_TEXTE_.
CMU en honoraire libre

J'ai récemment dû aller chez un ORL. Il se trouve que pour des histoires de paperasse administrative, j'allais avoir une rupture de ma CMU dans un mois, et je devais voir un ORL de préférence avant cette date. J'ai pris le premier que j'ai trouvé, pas trop loin de chez moi.

Il est bon de savoir qu'avec la CMU, les médecins ont obligation d'accepter les tarifs conventionnés et les patients concernés ne doivent jamais sortir d'argent (tiers payant). Il arrive en région parisienne que les médecins évitent les pauvres pour cette raison (bien que ce soit interdit).

En entrant chez lui, j'avais repéré sur la plaque « ORL expert près la cour de justice de machin ». Oulà, il doit s'y connaître le bougre...

Après une attente, un très vieil homme ouvre. Cheveux absolument blancs, dur de la feuille, il m'invite à entrer dans un bureau entouré par des piles menaçantes de classeurs. Il me pose des tas de questions, notamment sur ma profession.

– Sans emploi.
– Je ne vous demande pas votre métier, mais votre profession, monsieur. Un métier est ce que l'on exerce pour gagner sa vie, une profession, c'est ce à quoi on se destine.

_LIGNES FOURNIES_.
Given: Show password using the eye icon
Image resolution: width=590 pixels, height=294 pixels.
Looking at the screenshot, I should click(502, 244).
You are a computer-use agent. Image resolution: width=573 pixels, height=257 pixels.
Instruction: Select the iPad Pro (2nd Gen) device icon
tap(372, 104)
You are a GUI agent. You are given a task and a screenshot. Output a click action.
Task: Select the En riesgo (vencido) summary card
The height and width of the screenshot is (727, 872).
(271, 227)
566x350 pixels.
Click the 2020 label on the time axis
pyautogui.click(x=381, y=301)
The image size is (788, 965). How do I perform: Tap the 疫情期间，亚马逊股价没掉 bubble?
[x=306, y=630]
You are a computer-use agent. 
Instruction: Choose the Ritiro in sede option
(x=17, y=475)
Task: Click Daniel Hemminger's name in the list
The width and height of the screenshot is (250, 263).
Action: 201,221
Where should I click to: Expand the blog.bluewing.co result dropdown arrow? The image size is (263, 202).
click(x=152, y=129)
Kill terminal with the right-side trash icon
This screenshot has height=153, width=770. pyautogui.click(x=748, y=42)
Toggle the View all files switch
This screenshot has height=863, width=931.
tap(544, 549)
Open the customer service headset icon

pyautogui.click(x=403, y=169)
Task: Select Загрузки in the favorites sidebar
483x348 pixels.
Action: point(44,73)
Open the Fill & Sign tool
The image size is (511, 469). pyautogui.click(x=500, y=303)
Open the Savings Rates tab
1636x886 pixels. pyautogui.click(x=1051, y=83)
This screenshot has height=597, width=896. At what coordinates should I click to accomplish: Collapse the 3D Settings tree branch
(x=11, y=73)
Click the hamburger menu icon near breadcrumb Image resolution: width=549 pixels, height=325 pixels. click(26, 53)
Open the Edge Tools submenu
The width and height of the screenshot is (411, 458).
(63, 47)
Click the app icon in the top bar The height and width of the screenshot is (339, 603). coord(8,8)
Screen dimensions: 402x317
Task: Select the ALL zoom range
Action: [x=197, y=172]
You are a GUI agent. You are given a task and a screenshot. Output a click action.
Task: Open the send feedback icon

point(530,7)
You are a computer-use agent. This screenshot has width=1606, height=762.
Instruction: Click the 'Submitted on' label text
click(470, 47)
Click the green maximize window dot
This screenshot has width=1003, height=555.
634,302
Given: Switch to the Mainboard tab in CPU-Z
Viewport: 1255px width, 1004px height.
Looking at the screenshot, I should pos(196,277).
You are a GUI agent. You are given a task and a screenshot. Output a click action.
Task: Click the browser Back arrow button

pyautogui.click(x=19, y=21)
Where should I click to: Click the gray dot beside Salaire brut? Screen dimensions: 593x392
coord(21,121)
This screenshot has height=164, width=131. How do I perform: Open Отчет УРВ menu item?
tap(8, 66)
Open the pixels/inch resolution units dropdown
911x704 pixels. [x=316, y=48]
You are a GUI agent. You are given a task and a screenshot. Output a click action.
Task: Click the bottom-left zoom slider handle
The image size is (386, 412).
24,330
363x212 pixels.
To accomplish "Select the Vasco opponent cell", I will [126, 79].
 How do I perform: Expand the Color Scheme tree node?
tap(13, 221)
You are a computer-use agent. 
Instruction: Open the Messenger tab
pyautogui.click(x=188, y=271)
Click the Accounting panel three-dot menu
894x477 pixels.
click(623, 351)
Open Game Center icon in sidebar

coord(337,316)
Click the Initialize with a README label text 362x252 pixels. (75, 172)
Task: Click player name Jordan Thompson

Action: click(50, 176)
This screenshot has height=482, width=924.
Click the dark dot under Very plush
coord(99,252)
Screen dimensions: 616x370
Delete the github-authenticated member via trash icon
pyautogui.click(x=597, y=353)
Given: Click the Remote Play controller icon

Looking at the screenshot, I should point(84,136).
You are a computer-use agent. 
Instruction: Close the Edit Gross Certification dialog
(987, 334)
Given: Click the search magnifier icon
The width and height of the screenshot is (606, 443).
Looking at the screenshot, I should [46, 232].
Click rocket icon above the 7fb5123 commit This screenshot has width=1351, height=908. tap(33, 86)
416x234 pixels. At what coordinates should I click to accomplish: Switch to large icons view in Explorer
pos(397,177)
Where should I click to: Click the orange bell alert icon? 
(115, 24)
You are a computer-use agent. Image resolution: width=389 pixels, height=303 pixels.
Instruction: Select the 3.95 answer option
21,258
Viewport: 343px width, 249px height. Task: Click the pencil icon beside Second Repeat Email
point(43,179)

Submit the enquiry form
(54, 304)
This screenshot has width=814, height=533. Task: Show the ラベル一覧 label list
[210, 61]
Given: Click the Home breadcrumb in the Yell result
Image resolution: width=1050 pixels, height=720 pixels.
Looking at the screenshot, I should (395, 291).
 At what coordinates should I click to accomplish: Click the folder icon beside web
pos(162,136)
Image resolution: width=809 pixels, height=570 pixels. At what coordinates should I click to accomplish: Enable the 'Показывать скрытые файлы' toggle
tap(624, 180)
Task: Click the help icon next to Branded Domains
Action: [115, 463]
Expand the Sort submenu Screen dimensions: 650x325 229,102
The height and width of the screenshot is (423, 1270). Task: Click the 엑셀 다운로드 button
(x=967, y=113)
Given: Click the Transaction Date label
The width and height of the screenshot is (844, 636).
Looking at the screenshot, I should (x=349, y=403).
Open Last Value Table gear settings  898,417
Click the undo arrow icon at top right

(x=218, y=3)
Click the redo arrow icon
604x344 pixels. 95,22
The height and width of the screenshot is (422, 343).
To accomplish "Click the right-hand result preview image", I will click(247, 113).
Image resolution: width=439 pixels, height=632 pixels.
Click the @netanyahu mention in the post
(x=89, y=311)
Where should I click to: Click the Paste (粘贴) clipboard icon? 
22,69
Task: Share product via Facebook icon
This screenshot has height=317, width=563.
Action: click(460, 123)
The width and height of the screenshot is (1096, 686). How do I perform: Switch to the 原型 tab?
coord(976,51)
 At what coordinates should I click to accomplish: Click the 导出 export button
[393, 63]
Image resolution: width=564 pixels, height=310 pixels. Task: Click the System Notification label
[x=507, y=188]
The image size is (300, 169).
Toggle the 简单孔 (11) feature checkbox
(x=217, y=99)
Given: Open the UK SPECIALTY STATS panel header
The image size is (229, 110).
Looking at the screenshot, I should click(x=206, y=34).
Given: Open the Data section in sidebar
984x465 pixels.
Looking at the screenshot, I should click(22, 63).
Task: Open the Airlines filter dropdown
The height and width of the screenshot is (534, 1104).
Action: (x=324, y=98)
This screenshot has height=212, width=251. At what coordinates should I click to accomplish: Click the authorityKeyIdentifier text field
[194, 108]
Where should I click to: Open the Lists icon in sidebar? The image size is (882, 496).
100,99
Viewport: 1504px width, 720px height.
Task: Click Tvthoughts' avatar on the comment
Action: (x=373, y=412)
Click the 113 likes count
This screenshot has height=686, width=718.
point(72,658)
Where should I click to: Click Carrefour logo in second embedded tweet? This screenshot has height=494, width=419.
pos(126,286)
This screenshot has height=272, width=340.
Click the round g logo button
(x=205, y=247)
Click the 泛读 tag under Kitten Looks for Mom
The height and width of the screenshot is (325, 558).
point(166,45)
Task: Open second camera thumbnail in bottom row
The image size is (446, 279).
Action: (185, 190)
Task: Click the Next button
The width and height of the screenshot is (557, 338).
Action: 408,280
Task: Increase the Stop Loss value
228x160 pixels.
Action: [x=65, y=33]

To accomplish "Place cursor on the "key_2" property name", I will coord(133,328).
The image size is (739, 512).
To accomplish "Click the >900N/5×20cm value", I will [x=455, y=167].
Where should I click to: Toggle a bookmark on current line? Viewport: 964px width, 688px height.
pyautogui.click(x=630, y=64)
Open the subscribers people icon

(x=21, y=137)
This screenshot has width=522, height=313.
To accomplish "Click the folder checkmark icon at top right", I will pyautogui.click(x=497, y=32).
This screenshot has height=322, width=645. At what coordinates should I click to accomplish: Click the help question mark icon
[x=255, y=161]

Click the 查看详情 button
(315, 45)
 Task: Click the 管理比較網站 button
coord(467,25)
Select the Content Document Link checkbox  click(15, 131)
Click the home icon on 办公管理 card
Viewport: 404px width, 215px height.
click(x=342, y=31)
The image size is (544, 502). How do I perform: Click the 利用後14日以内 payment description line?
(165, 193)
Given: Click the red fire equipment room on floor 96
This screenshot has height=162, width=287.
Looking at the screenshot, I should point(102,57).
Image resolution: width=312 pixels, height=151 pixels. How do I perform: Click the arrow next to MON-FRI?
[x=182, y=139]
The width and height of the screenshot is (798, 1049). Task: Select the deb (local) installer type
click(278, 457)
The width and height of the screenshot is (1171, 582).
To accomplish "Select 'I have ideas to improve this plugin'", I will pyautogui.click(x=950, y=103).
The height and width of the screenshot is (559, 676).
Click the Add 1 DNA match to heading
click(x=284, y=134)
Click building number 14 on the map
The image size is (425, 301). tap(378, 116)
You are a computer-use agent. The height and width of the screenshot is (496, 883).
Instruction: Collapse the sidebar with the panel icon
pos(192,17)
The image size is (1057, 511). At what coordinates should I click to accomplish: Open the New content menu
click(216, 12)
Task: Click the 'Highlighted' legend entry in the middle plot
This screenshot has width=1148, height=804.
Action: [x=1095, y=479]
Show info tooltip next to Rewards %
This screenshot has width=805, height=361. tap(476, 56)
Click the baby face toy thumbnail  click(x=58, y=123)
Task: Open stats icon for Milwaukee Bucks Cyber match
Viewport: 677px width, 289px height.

_CONSIGNE 1_.
Répondez aux questions suivantes à partir du texte sur la CMU, ci-dessus :
(a) Quel type de médecin fallait-il consulter avant la rupture de la CMU ?
(b) Quel dispositif dispense les patients à la CMU de sortir de l'argent ?
(c) Quelle mention figurait sur la plaque à l'entrée du cabinet ?
_CONSIGNE 2_. Renvoyez à l'identique le passage du texte sur la CMU qui commence par « En entrant chez » et se poursuit jusqu'à « sur ma profession. ».
_CONSIGNE 3_. Rédigez la suite du récit de la consultation chez l'ORL, à partir de la dernière phrase du texte sur la CMU.

_RÉPONSE 1_.
(a) Un ORL.
(b) Le tiers payant.
(c) « ORL expert près la cour de justice de machin ».

_RÉPONSE 2_.
En entrant chez lui, j'avais repéré sur la plaque « ORL expert près la cour de justice de machin ». Oulà, il doit s'y connaître le bougre...

Après une attente, un très vieil homme ouvre. Cheveux absolument blancs, dur de la feuille, il m'invite à entrer dans un bureau entouré par des piles menaçantes de classeurs. Il me pose des tas de questions, notamment sur ma profession.

_RÉPONSE 3_.
Je viens juste pour des acouphènes et il me demande de lui avouer que je n'aurai jamais de « profession » ? On termine ses questions dignes d'un fichier CNIL et il me parle ensuite de son statut particulier l'amenant à pratiquer des honoraires libres. Et c'est là que je l'écoute me faire un sketch de 10 ou 15 minutes sur les frais qu'il a, que soigner des gens à la CMU ne lui rapporte rien. Il me sort plein de papiers, ouvre des classeurs avec des photocopies que je n'ai pas envie de comprendre. Il me dit que pour vivre, il serait bien que je lui donne quand même quelque chose en fin de séance. Mettons 10 euros.

Donc ce type est expert judiciaire, il va prêter serment pour décider de la culpabilité des gens et moi, il me taxe 10€ au black ? Quelle grandeur !

J'accepte car je sais que sinon, je n'aurai pas le temps de voir un autre ORL. Pendant la séance, il ose me narguer en maudissant l'ISF. La séance se termine et il me mendie les 10€. Je sors mon chéquier (naïf), et il me reprend en m'expliquant que non, pas comme ça. Je paie en liquide.

S'ensuit une autre séance où il me refait le baratin version courte en me disant que je ne suis pas obligé de payer, mais que ce serait bien. Je critique un peu son matériel, lui expliquant pourquoi le test audio ne peut marcher correctement (un « clac » dévoile la présence d'un son que je suis censé deviner, certainement les condensateurs à changer, bref).

J'attends la dernière séance pour jouer un peu avec lui. Je sais que mes 10€ sont condamnés, mais j'attends gentiment qu'il me dise longuement que j'ai le choix mais que ce serait bien etc. Je le regarde, j'attends... il recommence comme un automate, sans honte. Je ne suis pas obligé, mais je ne vois pas trop comment sortir de la pièce sans me soumettre au racket. J'abdique. Je lui lâche ses 10€ pour ne jamais plus y remettre les pieds. D'ailleurs, vu son grand âge, peut-être que lui non plus n'y met plus les pieds.

Bref, ça m'apprendra à cocher une mauvaise case sur un dossier CMU de 8 pages.